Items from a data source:

###

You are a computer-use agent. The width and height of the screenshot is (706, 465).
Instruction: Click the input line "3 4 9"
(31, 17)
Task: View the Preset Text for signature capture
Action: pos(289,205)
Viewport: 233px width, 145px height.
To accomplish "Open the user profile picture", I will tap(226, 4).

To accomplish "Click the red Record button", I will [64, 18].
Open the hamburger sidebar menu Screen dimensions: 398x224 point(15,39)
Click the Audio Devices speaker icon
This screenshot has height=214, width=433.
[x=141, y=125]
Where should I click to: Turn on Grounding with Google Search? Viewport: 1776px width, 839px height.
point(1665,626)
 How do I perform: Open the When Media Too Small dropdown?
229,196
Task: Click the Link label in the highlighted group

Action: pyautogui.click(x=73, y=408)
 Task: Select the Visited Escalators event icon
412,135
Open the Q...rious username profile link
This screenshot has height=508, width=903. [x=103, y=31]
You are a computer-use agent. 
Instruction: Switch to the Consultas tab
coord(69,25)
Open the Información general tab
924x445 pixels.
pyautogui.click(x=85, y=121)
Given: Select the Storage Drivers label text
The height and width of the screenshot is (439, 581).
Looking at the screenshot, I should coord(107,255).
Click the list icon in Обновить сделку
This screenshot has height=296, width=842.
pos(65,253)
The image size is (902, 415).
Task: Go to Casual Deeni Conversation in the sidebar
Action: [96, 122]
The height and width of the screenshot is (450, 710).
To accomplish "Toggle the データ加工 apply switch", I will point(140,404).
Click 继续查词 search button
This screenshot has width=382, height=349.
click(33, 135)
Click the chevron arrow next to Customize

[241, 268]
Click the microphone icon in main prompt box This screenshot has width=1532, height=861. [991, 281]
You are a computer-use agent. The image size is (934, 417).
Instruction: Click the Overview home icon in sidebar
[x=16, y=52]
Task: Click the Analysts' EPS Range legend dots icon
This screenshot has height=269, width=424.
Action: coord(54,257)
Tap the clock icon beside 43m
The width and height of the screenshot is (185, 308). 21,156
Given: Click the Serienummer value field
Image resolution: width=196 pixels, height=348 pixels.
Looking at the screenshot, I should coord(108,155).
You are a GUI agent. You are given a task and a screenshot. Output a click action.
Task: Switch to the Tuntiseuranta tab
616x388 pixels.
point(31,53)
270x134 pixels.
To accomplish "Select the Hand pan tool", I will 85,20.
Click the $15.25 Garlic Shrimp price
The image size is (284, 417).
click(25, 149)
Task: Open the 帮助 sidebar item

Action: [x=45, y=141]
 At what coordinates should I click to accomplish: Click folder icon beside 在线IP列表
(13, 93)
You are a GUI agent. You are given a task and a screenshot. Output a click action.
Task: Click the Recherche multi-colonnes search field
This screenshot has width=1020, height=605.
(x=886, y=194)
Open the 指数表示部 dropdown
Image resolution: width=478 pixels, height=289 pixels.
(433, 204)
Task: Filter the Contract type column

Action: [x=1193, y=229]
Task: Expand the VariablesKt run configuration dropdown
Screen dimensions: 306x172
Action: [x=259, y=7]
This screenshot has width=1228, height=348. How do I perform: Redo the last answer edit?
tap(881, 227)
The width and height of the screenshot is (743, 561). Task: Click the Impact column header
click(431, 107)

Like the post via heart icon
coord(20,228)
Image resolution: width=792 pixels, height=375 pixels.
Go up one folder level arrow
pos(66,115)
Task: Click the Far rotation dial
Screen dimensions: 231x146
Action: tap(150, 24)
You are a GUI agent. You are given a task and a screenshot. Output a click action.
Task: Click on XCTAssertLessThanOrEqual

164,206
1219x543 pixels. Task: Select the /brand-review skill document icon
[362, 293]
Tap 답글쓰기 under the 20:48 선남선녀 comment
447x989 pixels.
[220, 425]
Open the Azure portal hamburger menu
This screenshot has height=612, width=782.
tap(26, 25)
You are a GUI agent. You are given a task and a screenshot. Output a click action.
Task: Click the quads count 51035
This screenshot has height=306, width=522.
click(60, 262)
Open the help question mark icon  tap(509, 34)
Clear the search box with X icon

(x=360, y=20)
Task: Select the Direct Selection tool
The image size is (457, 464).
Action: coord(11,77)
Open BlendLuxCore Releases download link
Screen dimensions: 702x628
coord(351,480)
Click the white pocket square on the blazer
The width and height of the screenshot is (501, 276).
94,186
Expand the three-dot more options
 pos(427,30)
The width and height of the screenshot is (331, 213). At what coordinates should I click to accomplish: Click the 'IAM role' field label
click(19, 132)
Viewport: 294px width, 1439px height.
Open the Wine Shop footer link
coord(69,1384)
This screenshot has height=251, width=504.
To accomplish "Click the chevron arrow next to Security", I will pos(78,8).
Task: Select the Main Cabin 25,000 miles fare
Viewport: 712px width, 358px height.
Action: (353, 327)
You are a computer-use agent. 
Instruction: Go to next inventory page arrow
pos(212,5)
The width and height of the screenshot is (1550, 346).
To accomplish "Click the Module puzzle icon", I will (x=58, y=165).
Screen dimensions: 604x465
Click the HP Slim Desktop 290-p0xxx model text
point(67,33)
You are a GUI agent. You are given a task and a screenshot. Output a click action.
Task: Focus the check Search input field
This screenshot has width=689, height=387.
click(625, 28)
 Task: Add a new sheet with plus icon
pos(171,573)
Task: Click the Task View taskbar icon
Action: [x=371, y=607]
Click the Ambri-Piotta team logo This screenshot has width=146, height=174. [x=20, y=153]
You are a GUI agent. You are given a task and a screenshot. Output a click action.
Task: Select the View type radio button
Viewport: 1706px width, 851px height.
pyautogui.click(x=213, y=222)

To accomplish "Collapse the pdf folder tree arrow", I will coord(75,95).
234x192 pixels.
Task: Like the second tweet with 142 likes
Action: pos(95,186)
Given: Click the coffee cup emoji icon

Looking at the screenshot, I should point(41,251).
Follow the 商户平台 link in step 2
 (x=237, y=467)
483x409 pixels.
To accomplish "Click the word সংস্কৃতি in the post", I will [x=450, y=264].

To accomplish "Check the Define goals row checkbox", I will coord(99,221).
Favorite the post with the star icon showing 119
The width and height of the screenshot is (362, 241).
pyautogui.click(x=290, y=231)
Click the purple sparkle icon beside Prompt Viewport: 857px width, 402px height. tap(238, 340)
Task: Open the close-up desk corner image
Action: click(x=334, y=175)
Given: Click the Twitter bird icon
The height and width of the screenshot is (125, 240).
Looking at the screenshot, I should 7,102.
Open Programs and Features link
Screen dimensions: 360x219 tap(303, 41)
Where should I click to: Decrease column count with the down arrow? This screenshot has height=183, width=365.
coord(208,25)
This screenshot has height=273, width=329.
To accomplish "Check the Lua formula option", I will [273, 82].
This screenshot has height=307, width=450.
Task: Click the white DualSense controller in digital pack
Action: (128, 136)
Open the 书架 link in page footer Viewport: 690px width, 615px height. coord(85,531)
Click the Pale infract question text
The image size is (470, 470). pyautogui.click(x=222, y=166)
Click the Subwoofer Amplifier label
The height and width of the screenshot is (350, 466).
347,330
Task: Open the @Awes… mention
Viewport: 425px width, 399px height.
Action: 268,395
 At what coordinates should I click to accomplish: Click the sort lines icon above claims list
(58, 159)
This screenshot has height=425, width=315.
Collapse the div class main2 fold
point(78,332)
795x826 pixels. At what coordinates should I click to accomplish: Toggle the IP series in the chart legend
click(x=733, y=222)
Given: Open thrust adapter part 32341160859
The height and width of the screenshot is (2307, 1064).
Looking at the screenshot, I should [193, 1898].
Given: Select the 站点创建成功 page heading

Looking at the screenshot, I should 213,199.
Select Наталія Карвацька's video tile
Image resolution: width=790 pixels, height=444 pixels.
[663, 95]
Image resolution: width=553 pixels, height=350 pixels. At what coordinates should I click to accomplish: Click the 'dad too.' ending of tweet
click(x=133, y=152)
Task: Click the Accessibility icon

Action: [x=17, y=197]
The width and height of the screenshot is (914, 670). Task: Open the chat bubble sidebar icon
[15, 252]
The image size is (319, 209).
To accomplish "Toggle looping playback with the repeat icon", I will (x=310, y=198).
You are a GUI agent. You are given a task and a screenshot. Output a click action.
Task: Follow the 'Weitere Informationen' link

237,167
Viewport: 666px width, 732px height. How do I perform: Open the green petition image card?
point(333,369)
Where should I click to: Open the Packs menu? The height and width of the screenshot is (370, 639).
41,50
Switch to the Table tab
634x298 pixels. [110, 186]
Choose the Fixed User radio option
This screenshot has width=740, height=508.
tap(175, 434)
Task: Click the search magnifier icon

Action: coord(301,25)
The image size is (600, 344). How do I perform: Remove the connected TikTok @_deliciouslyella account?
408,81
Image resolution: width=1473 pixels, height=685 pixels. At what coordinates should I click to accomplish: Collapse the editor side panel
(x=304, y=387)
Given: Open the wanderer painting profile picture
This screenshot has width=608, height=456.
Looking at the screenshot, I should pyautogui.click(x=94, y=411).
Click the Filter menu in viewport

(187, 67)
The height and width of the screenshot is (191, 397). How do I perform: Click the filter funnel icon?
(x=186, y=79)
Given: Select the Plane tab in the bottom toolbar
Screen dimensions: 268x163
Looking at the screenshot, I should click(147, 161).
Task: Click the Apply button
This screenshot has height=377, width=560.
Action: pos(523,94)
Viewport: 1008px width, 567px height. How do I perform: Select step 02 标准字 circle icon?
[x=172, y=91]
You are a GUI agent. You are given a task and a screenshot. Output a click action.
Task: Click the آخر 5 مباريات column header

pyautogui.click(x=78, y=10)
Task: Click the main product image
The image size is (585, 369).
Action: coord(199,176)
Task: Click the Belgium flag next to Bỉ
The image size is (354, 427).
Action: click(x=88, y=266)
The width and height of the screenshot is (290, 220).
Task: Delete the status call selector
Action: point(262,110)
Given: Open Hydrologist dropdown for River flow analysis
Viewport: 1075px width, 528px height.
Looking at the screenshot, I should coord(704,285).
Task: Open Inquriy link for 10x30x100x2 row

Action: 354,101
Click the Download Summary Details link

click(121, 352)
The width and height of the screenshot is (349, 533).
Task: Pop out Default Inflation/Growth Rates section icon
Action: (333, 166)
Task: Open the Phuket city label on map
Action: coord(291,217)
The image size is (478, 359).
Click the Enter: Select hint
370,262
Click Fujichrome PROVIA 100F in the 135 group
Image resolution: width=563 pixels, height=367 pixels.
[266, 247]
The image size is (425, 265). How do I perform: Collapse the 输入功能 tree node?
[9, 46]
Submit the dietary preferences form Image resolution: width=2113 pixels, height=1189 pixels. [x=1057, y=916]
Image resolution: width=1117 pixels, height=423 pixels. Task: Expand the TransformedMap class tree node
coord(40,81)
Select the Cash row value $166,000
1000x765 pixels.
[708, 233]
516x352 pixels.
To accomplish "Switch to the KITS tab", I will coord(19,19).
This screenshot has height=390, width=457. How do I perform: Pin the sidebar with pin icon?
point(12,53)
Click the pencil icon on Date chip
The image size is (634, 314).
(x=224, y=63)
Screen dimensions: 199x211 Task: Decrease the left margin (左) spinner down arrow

###

Exercise goal
Write only the number of lines in the data where the word "picture" occurs.

Task response
2